对于积分$$$\int{\ln{\left(x \right)}^{4} d x}$$$，使用分部积分法$$$\int \operatorname{u} \operatorname{dv} = \operatorname{u}\operatorname{v} - \int \operatorname{v} \operatorname{du}$$$。

设 $$$\operatorname{u}=\ln{\left(x \right)}^{4}$$$ 和 $$$\operatorname{dv}=dx$$$。

则 $$$\operatorname{du}=\left(\ln{\left(x \right)}^{4}\right)^{\prime }dx=\frac{4 \ln{\left(x \right)}^{3}}{x} dx$$$ (步骤见 »)，并且 $$$\operatorname{v}=\int{1 d x}=x$$$ (步骤见 »)。

积分变为

$$\frac{{\color{red}{\int{\ln{\left(x \right)}^{4} d x}}}}{2}=\frac{{\color{red}{\left(\ln{\left(x \right)}^{4} \cdot x-\int{x \cdot \frac{4 \ln{\left(x \right)}^{3}}{x} d x}\right)}}}{2}=\frac{{\color{red}{\left(x \ln{\left(x \right)}^{4} - \int{4 \ln{\left(x \right)}^{3} d x}\right)}}}{2}$$

对 $$$c=4$$$ 和 $$$f{\left(x \right)} = \ln{\left(x \right)}^{3}$$$ 应用常数倍法则 $$$\int c f{\left(x \right)}\, dx = c \int f{\left(x \right)}\, dx$$$：

$$\frac{x \ln{\left(x \right)}^{4}}{2} - \frac{{\color{red}{\int{4 \ln{\left(x \right)}^{3} d x}}}}{2} = \frac{x \ln{\left(x \right)}^{4}}{2} - \frac{{\color{red}{\left(4 \int{\ln{\left(x \right)}^{3} d x}\right)}}}{2}$$

对于积分$$$\int{\ln{\left(x \right)}^{3} d x}$$$，使用分部积分法$$$\int \operatorname{u} \operatorname{dv} = \operatorname{u}\operatorname{v} - \int \operatorname{v} \operatorname{du}$$$。

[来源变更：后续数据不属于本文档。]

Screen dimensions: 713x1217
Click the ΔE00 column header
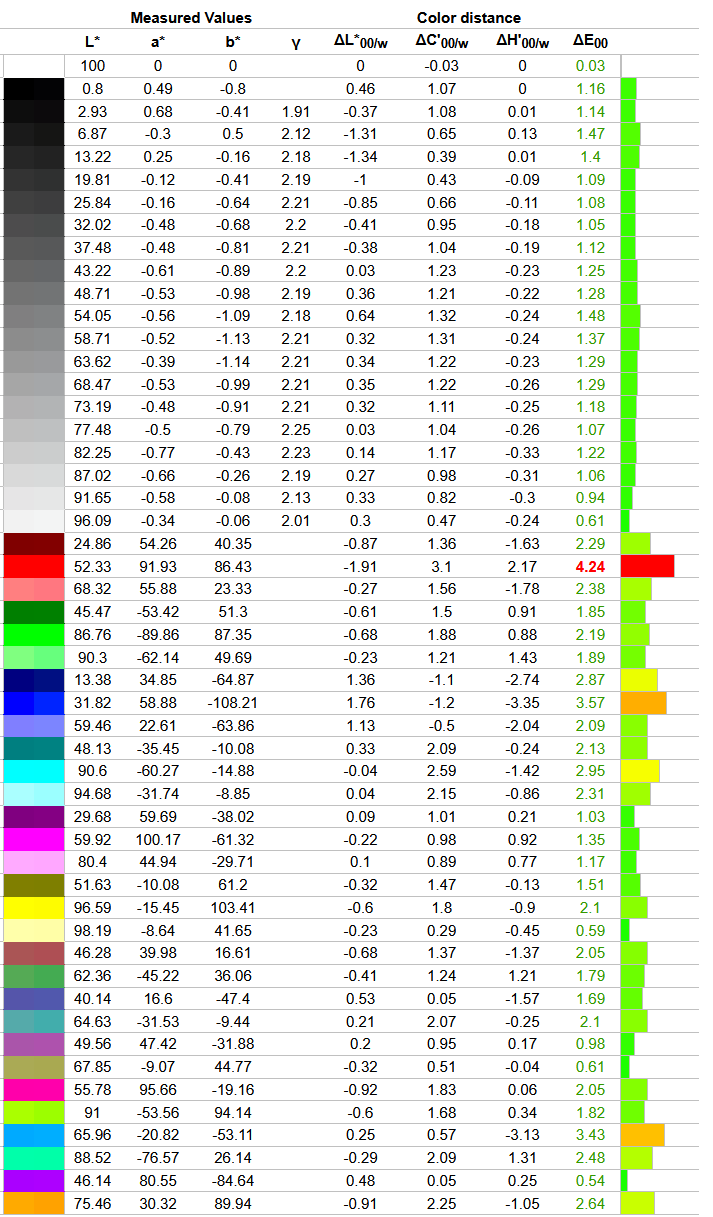click(x=590, y=42)
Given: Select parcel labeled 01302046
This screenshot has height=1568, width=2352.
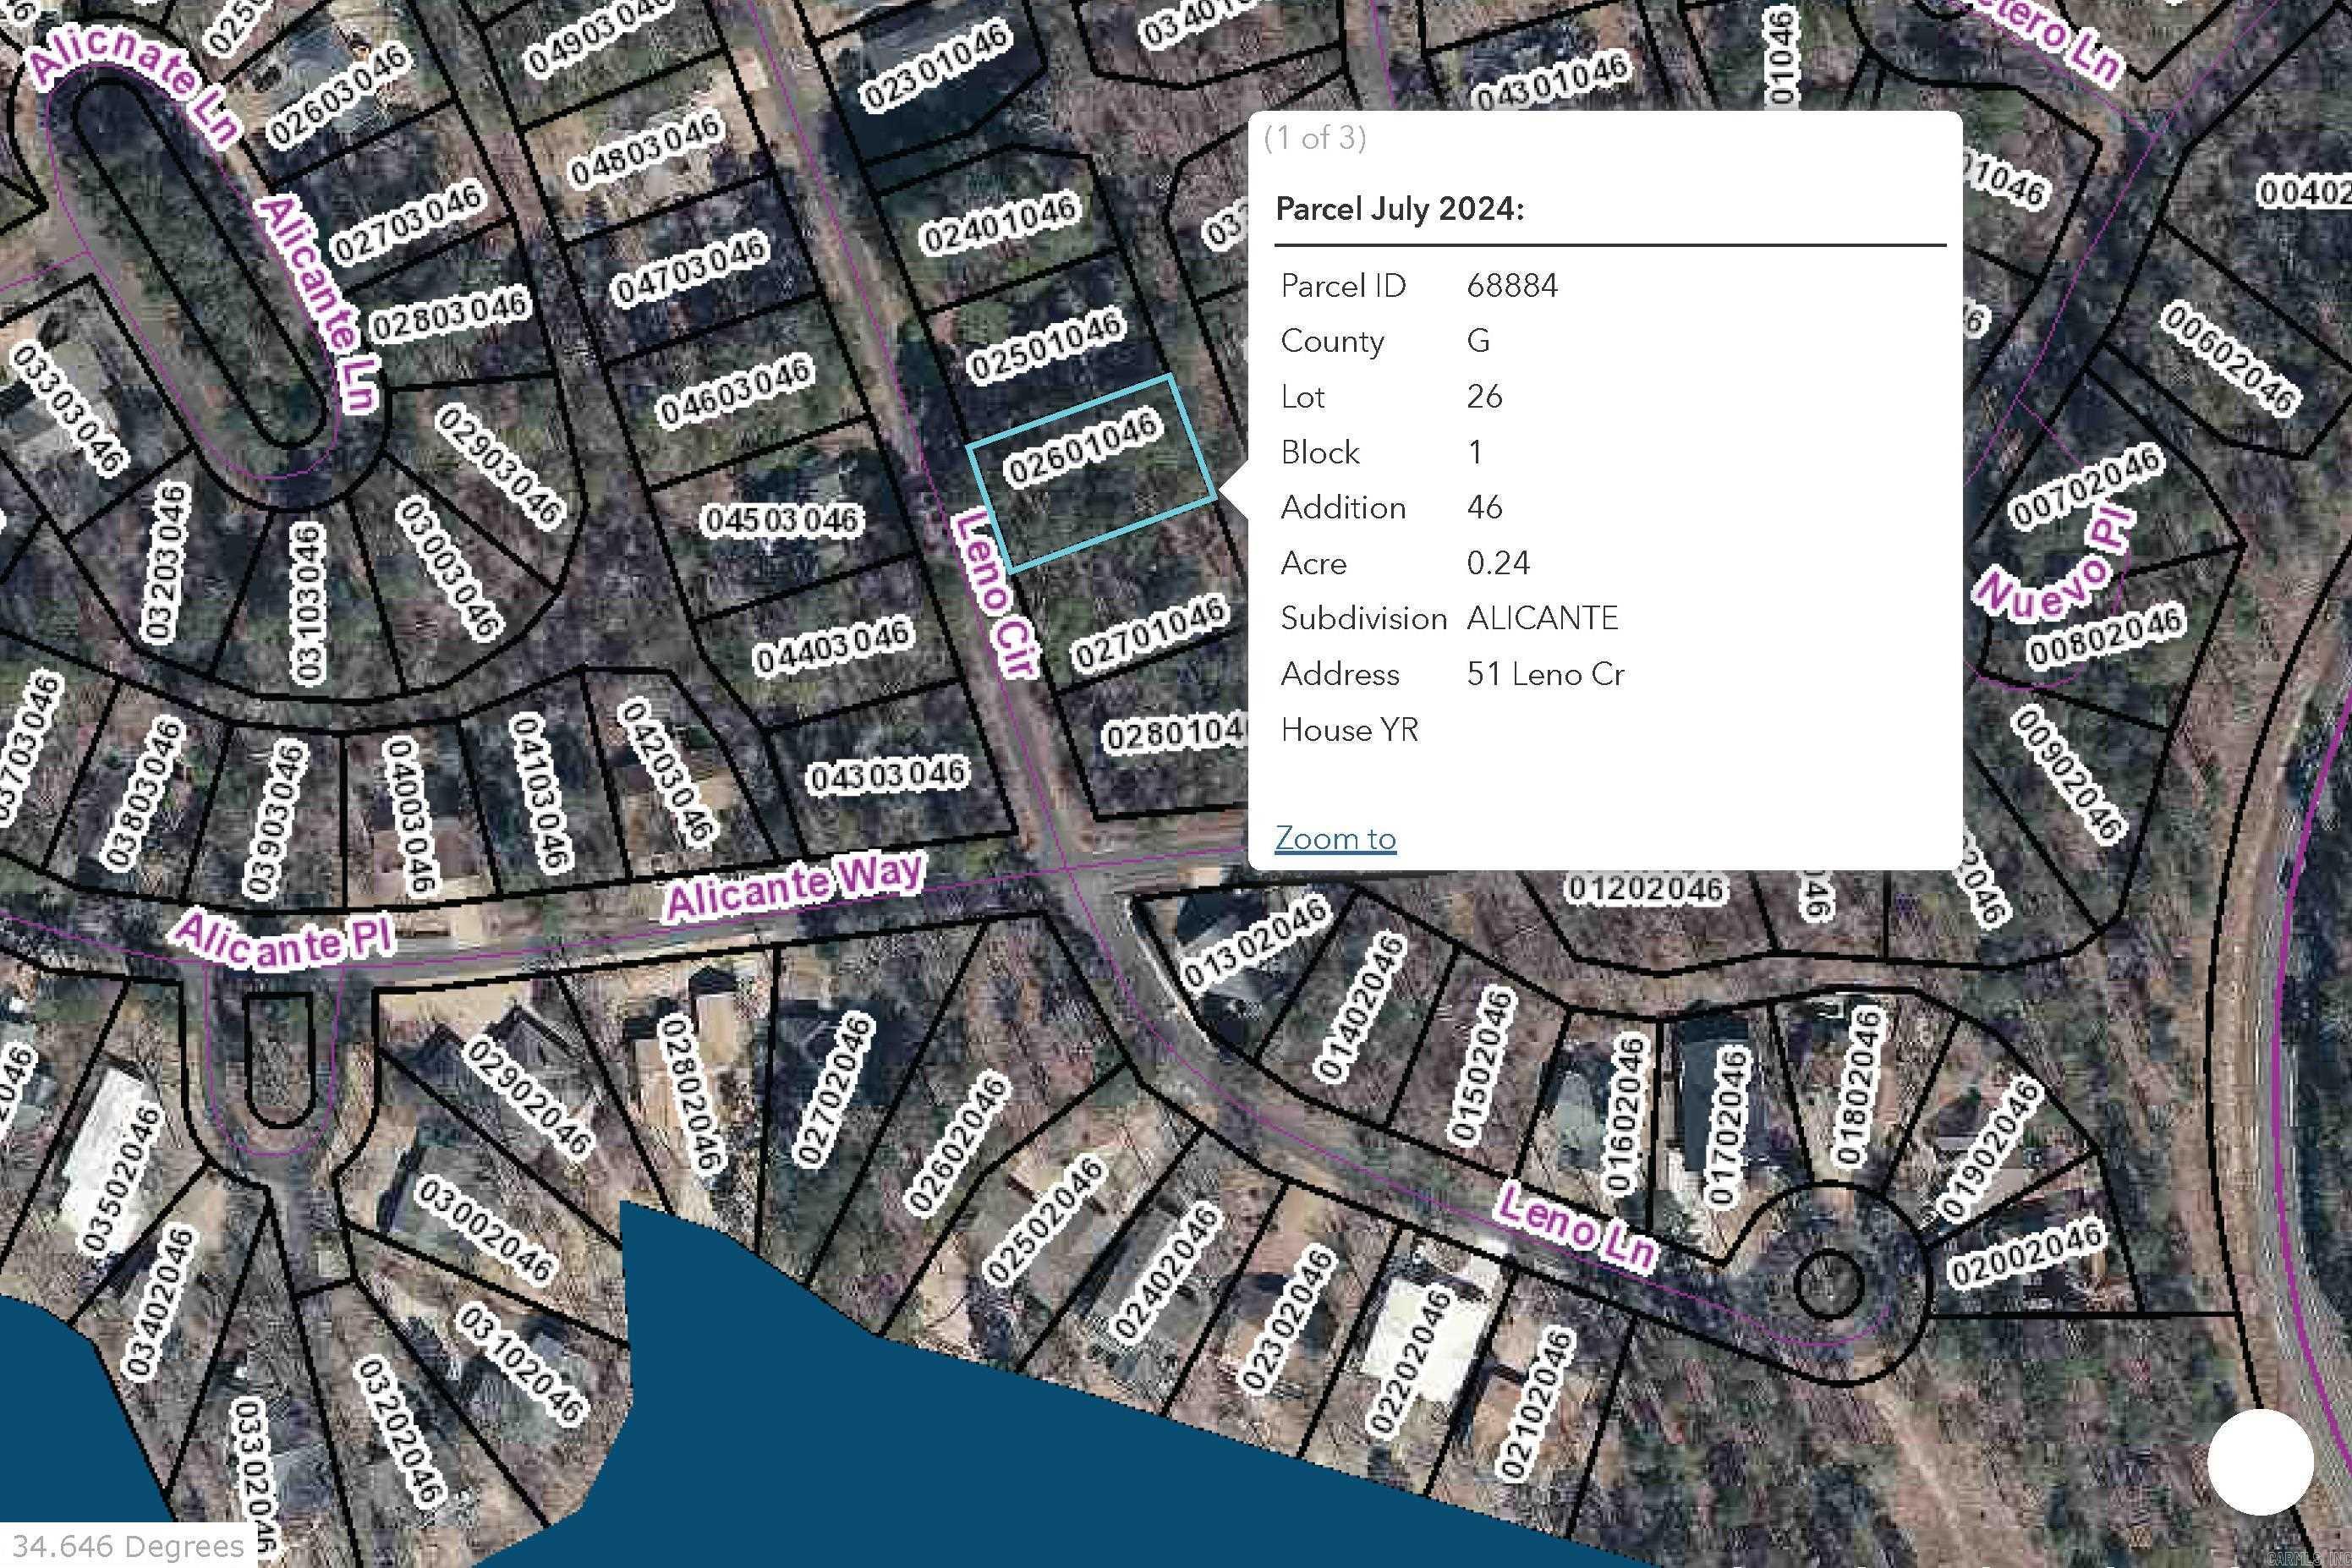Looking at the screenshot, I should point(1256,943).

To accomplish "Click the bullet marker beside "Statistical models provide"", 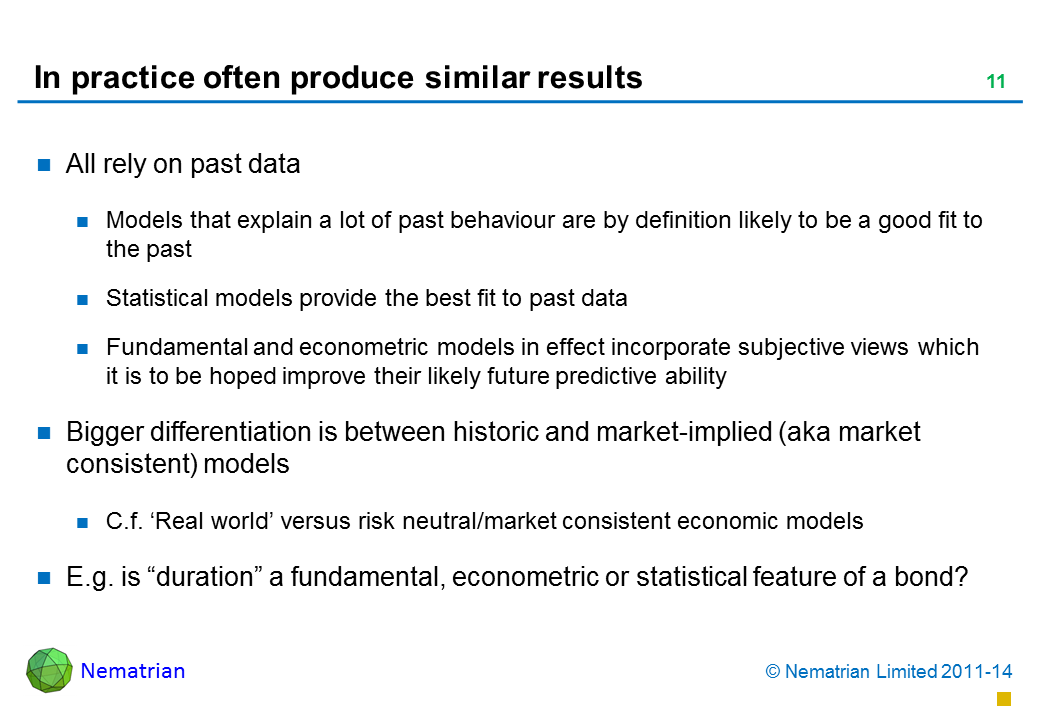I will 85,299.
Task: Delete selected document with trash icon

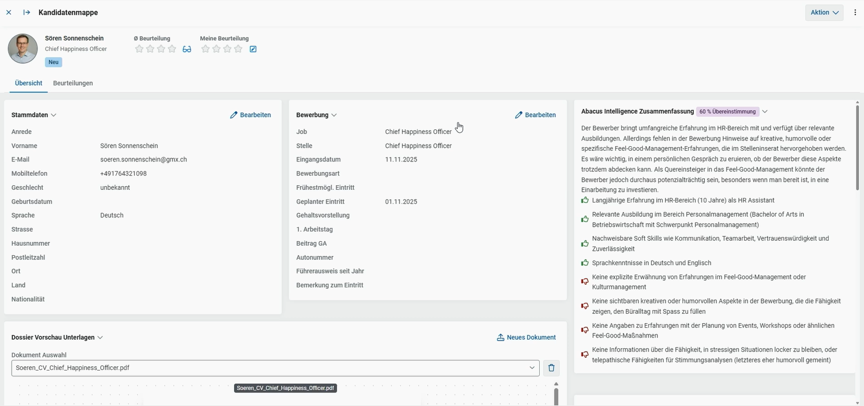Action: (551, 368)
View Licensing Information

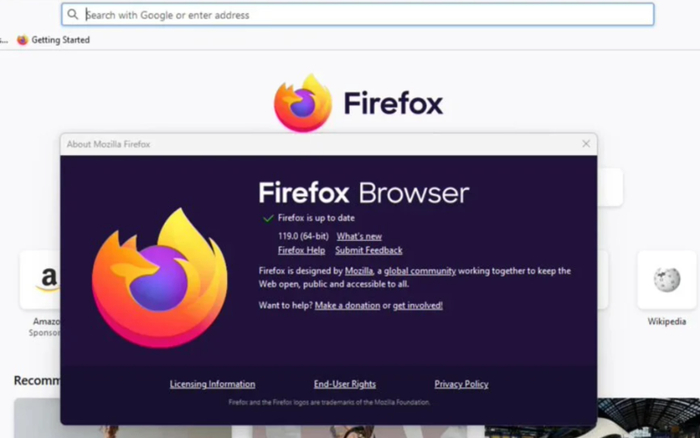tap(212, 384)
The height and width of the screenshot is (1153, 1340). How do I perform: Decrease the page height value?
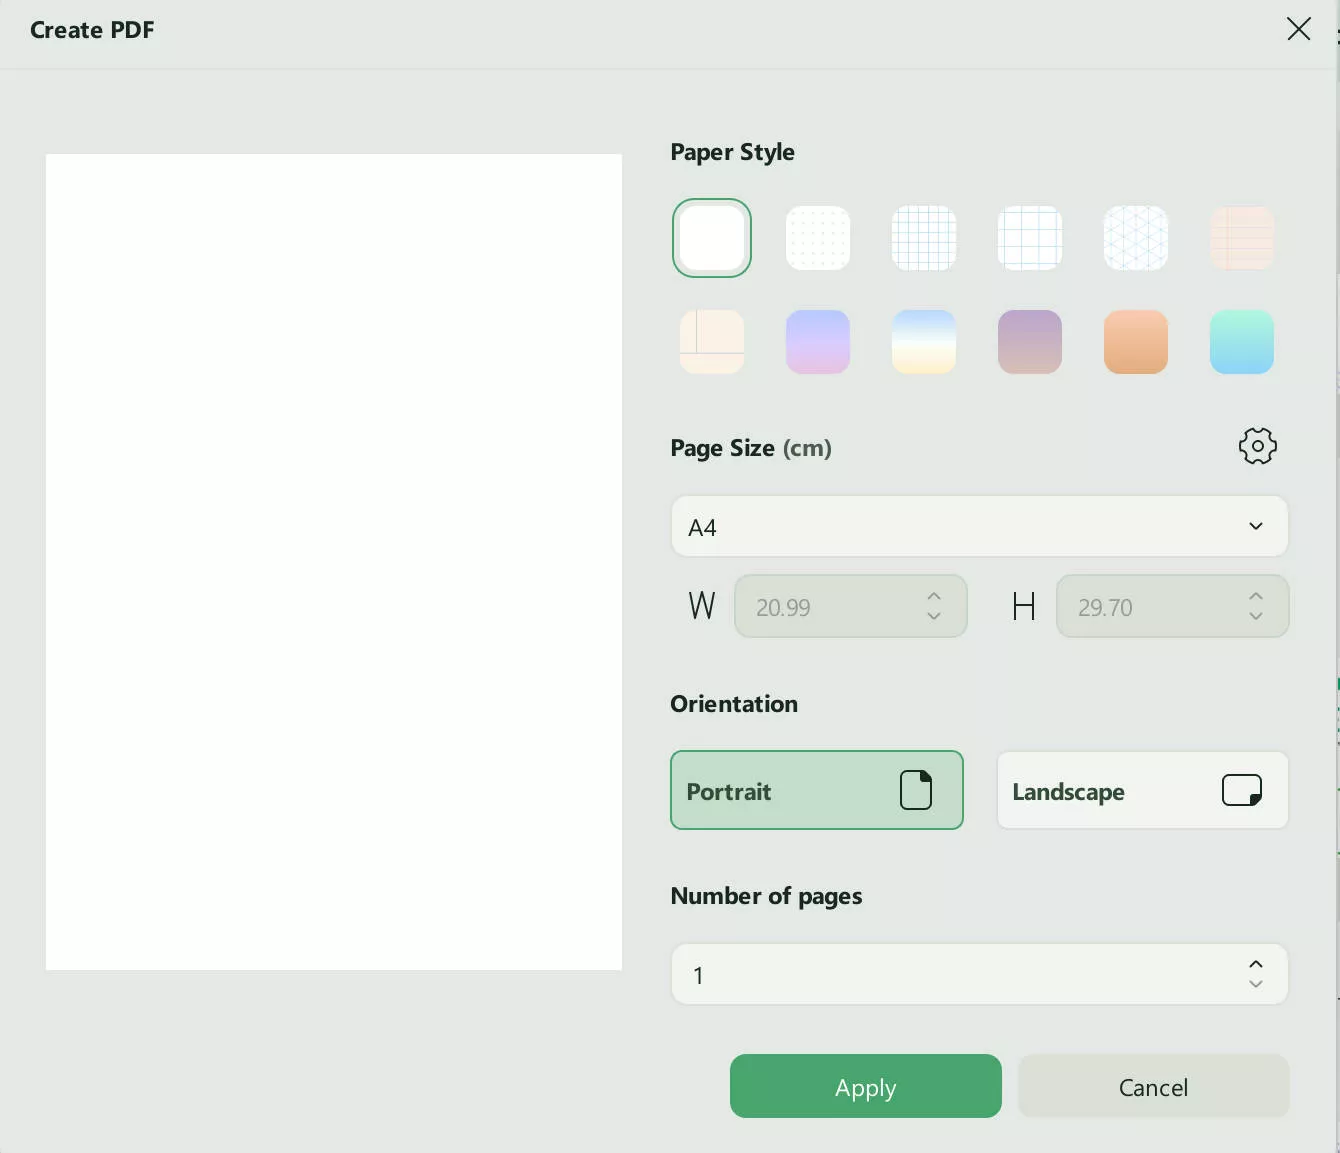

设 $$$\operatorname{u}=\ln{\left(x \right)}^{3}$$$ 和 $$$\operatorname{dv}=dx$$$。

则 $$$\operatorname{du}=\left(\ln{\left(x \right)}^{3}\right)^{\prime }dx=\frac{3 \ln{\left(x \right)}^{2}}{x} dx$$$ (步骤见 »)，并且 $$$\operatorname{v}=\int{1 d x}=x$$$ (步骤见 »)。

该积分可以改写为

$$\frac{x \ln{\left(x \right)}^{4}}{2} - 2 {\color{red}{\int{\ln{\left(x \right)}^{3} d x}}}=\frac{x \ln{\left(x \right)}^{4}}{2} - 2 {\color{red}{\left(\ln{\left(x \right)}^{3} \cdot x-\int{x \cdot \frac{3 \ln{\left(x \right)}^{2}}{x} d x}\right)}}=\frac{x \ln{\left(x \right)}^{4}}{2} - 2 {\color{red}{\left(x \ln{\left(x \right)}^{3} - \int{3 \ln{\left(x \right)}^{2} d x}\right)}}$$

对 $$$c=3$$$ 和 $$$f{\left(x \right)} = \ln{\left(x \right)}^{2}$$$ 应用常数倍法则 $$$\int c f{\left(x \right)}\, dx = c \int f{\left(x \right)}\, dx$$$：

$$\frac{x \ln{\left(x \right)}^{4}}{2} - 2 x \ln{\left(x \right)}^{3} + 2 {\color{red}{\int{3 \ln{\left(x \right)}^{2} d x}}} = \frac{x \ln{\left(x \right)}^{4}}{2} - 2 x \ln{\left(x \right)}^{3} + 2 {\color{red}{\left(3 \int{\ln{\left(x \right)}^{2} d x}\right)}}$$

对于积分$$$\int{\ln{\left(x \right)}^{2} d x}$$$，使用分部积分法$$$\int \operatorname{u} \operatorname{dv} = \operatorname{u}\operatorname{v} - \int \operatorname{v} \operatorname{du}$$$。

设 $$$\operatorname{u}=\ln{\left(x \right)}^{2}$$$ 和 $$$\operatorname{dv}=dx$$$。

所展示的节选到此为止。